▶ TEXTBLOCK:
Demisexualität selten?
Ich wunderte mich kürzlich über zweierlei, als ich etwas über den Begriff der Demisexualität las. Unter demisexuellen Menschen versteht man Menschen, die dann und erst dann durch einen anderen Menschen sexuell erregt werden, wenn sie eine intensive emotionale Bindung zu diesem Menschen aufgebaut haben.
- Der Begriff wird dem asexuellen Spektrum zugeordnet.
- Wenn man darüber liest, hat Demisexualität häufig die Aura des Außergewöhnlichen, so als könne sich Otto Normalverbraucher gar nicht vorstellen, wie es sich anfühlt, so zu ticken.
Mich wundert das ein wenig. Zum einen frage ich mich, was das mit Asexualität zu tun hat, wenn ein Mensch einen anderen Menschen intensiv liebt und dann Lust bekommt, Sex mit ihm zu haben und den Sex dann auch tatsächlich hat?

▶ BEREITGESTELLTES MATERIAL:
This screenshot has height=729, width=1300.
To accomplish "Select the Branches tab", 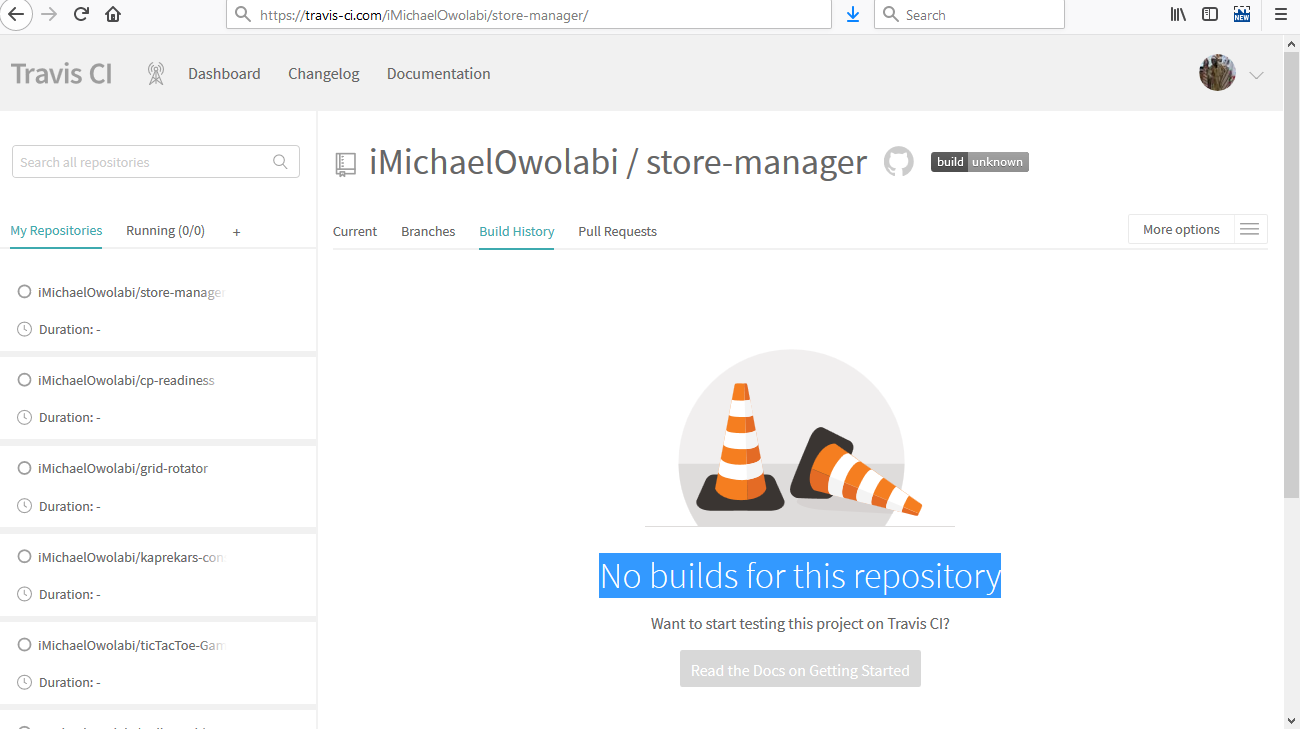I will (x=428, y=231).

▶ ZIEL DER ÜBUNG: Gib bitte den Abschnitt aus dem Text über Demisexualität wortgetreu wieder, beginnend bei „Ich wunderte mich“ und endend bei „asexuellen Spektrum zugeordnet.“. Das bereitgestellte Material steht für sich und gehört nicht zum Text über Demisexualität.

▶ ERGEBNIS DER AUFGABE:
Ich wunderte mich kürzlich über zweierlei, als ich etwas über den Begriff der Demisexualität las. Unter demisexuellen Menschen versteht man Menschen, die dann und erst dann durch einen anderen Menschen sexuell erregt werden, wenn sie eine intensive emotionale Bindung zu diesem Menschen aufgebaut haben.
- Der Begriff wird dem asexuellen Spektrum zugeordnet.